ESPN reported earlier that Romo would miss the rest of the season because of the back injury, but Cowboys coach Jason Garrett said at a Monday news conference that his starting QB was day to day and was not ruled out to play Sunday vs. the Eagles.
An MRI had been scheduled for Monday after a back flare-up that looked like a leg injury when Romo limped around the possession before a drive that ended with a fourth-down pass to DeMarco Murray and gave Dallas a 24-23 win over the Redskins on Sunday.
Dallas owner Jerry Jones says the Cowboys said on his radio show Tuesday that his quarterback has proven he can play with pain but won’t if doctors advise against it.

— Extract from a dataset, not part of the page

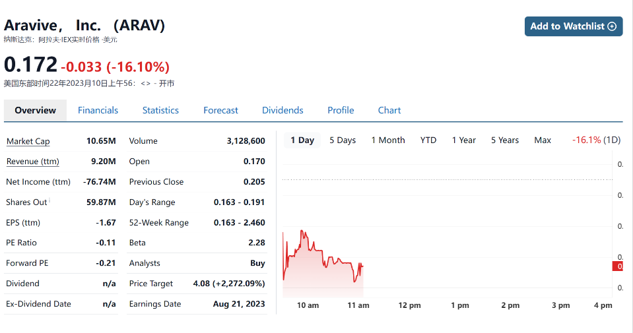Go to the Dividends tab
This screenshot has width=633, height=333.
pyautogui.click(x=283, y=110)
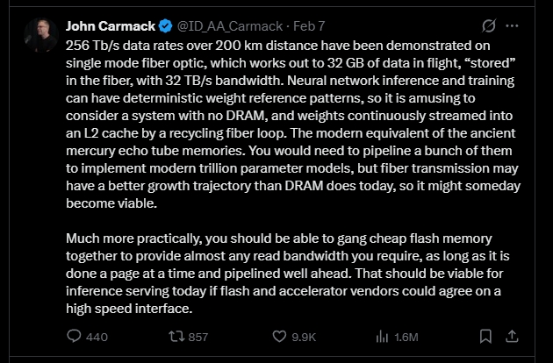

Romo completed 17 of 27 passes for 226 yards with two touchdowns and played much of the game with back pain. He was limping noticeably after a couple of plays in the fourth quarter.
"I took a hit that kind of triggered it a little bit. … I felt it after that play, the rest of the game," Romo said Sunday. "You just play through it, just like anything in football."
The Cowboys (8-7) play the Philadelphia Eagles (9-6) this coming Sunday at Cowboys Stadium for the NFC East title. If Romo doesn’t start, Dallas apparently would have to go with backup Kyle Orton instead of the team’s franchise QB.
"It looked like he got leg-whipped or kicked somehow," Garrett said Sunday. "He certainly was hobbling around a little bit and you just suck it up, pull your sock up, spit on it and keep going."
Romo had offseason back surgery but said the pain was coming from the opposite side of that procedure.